begin SUPPLIED PASSAGE

Posted by "Sean Owen (JIRA)" <ji...@apache.org>.
    [ https://issues.apache.org/jira/browse/MAHOUT-121?page=com.atlassian.jira.plugin.system.issuetabpanels:comment-tabpanel&focusedCommentId=12740684#action_12740684 ] 

Sean Owen commented on MAHOUT-121:
----------------------------------

Where in the patch do you move an object allocation from inside the loop to outside? I do not see this. If I did, indeed, you would have a point. That's why we may not be talking about the same thing. All I see is moving declarations.

Yes, the one extra initialization is trivial. The fact that a reference lives on outside the loop unnecessarily is also tiny, but not as tiny. But they are both negatives. I think the consensus was it also was very slightly less readable? so we have a couple small negatives -- how can that add up to support for a change?

> Speed up distance calculations for sparse vectors
> -------------------------------------------------
>
>                 Key: MAHOUT-121
>                 URL: https://issues.apache.org/jira/browse/MAHOUT-121
>             Project: Mahout
>          Issue Type: Improvement
>          Components: Matrix
>            Reporter: Shashikant Kore
>            Assignee: Grant Ingersoll
>         Attachments: Canopy_Wiki_1000-2009-06-24.snapshot, doc-vector-4k, MAHOUT-121-cluster-distance.patch, MAHOUT-121-distance-optimization.patch, MAHOUT-121-new-distance-optimization.patch, mahout-121.patch, MAHOUT-121.patch, MAHOUT-121.patch, MAHOUT-121.patch, MAHOUT-121.patch, MAHOUT-121.patch, mahout-121.patch, MAHOUT-121jfe.patch, Mahout1211.patch
>
>
> From my mail to the Mahout mailing list.

end SUPPLIED PASSAGE
begin SUPPLIED INFORMATION

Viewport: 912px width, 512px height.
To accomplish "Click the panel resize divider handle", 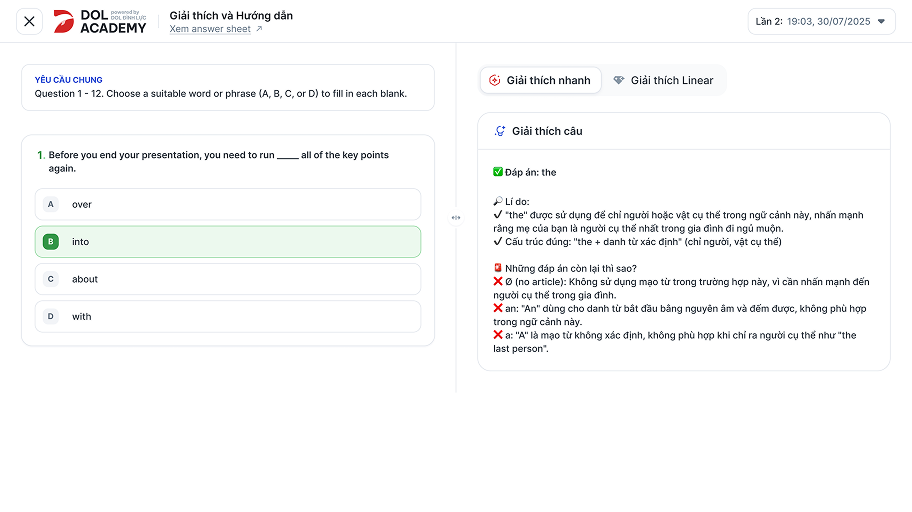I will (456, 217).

end SUPPLIED INFORMATION
begin SUPPLIED INFORMATION

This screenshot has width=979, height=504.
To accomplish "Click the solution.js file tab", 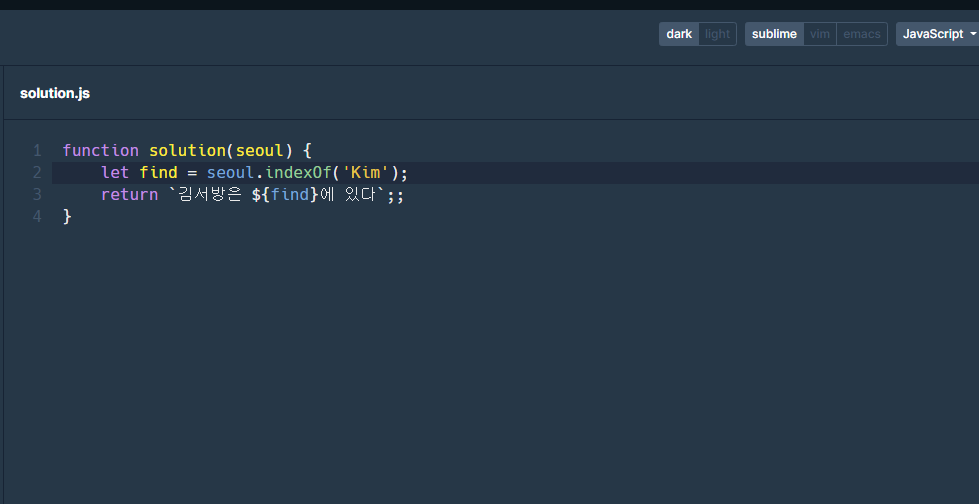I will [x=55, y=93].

end SUPPLIED INFORMATION

(PROBLEMS TO SOLVE)
1) Translate the sentence "All I see is moving declarations." from the Mahout issue comment into Spanish.
2) Write what comes next in the Mahout issue comment, starting right after its last line.

(THE RESPONSES)
1) Lo único que veo es que se mueven declaraciones.

2)
> I am working on clustering a dataset which has thousands of sparse vectors. The complete dataset has few tens of thousands of feature items but each vector has only couple of hundred feature items. For this, there is an optimization in distance calculation, a link to which I found the archives of Mahout mailing list.
> http://lingpipe-blog.com/2009/03/12/speeding-up-k-means-clustering-algebra-sparse-vectors/
> I tried out this optimization.  The test setup had 2000 document  vectors with few hundred items.  I ran canopy generation with Euclidean distance and t1, t2 values as 250 and 200.
>  
> Current Canopy Generation: 28 min 15 sec.
> Canopy Generation with distance optimization: 1 min 38 sec.
> I know by experience that using Integer, Double objects instead of primitives is computationally expensive. I changed the sparse vector  implementation to used primitive collections by Trove [
> http://trove4j.sourceforge.net/ ].
> Distance optimization with Trove: 59 sec
> Current canopy generation with Trove: 21 min 55 sec
> To sum, these two optimizations reduced cluster generation time by a 97%.
> Currently, I have made the changes for Euclidean Distance, Canopy and KMeans.  
> Licensing of Trove seems to be an issue which needs to be addressed.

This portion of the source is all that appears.